BEGIN

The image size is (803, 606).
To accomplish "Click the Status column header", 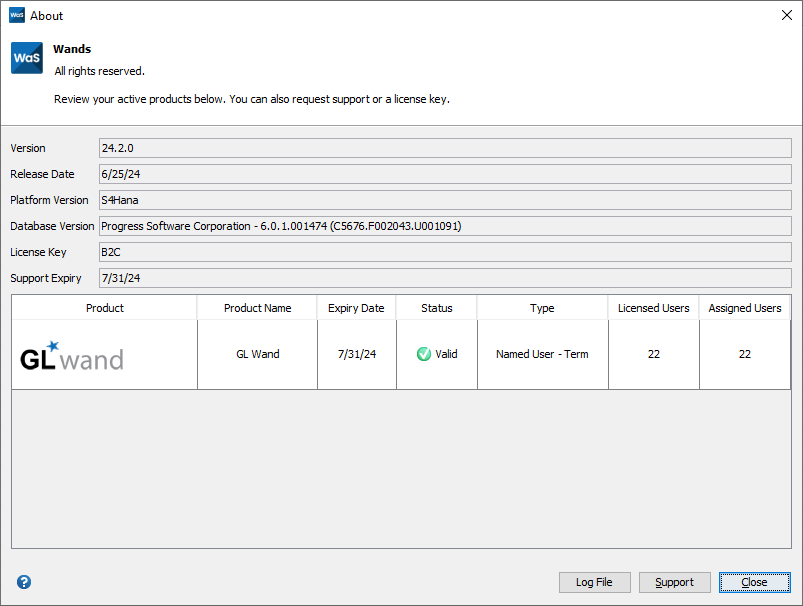I will tap(436, 307).
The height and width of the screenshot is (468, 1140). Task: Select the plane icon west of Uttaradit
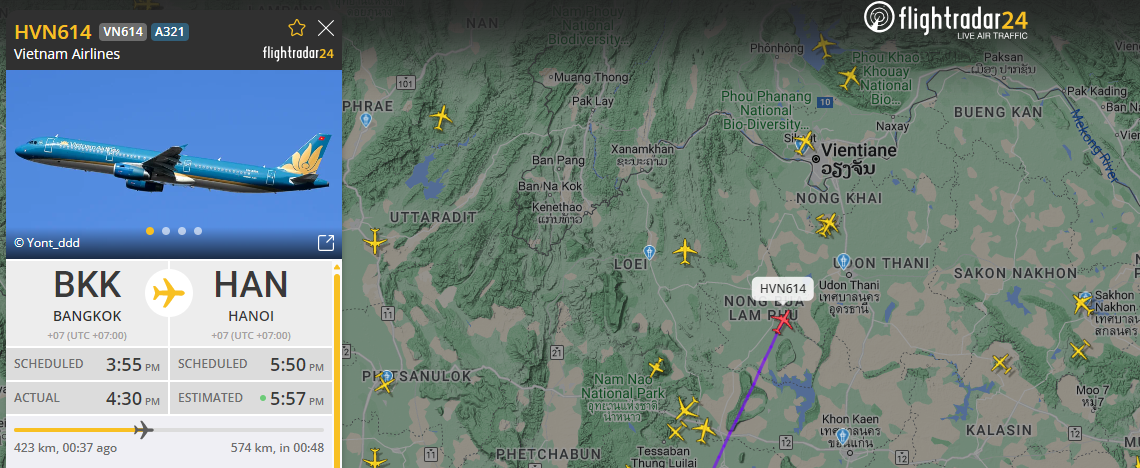[374, 241]
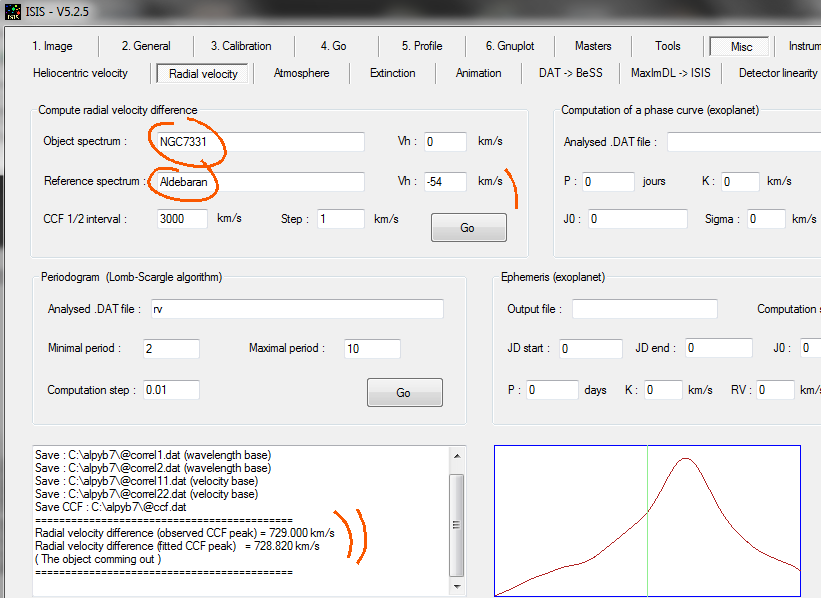
Task: Open the Tools tab
Action: coord(668,46)
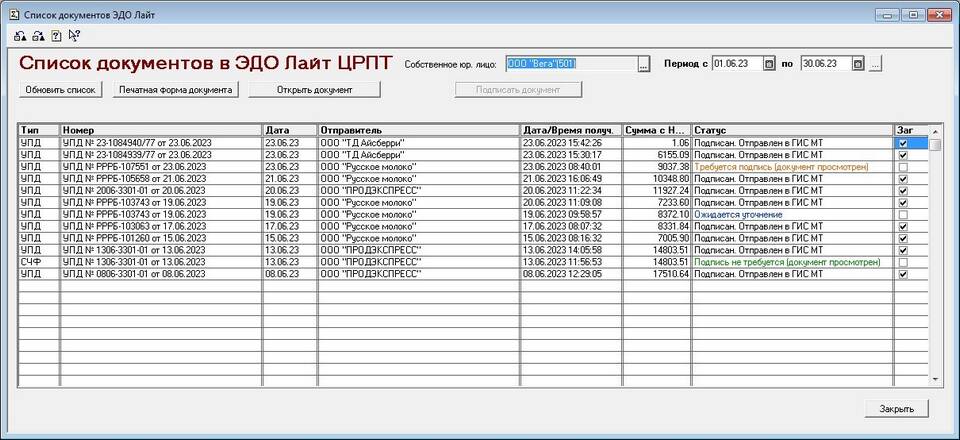Click the period start date field 01.06.23
This screenshot has width=960, height=440.
pyautogui.click(x=736, y=64)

END

◆ PROBLEM TO WORK ON: Could you format everything from the line containing "The height and" through the last of the items above as a numbered list, skipping blank lines and leaving out the pictures?

◆ TASK ANSWER:
1. The height and width of the screenshot is (468, 1140). Task: Select the plane icon west of Uttaradit
2. [374, 241]
3. Task: Open the Tools tab
4. Action: coord(668,46)
5. Click the period start date field 01.06.23
6. This screenshot has width=960, height=440.
7. pyautogui.click(x=736, y=64)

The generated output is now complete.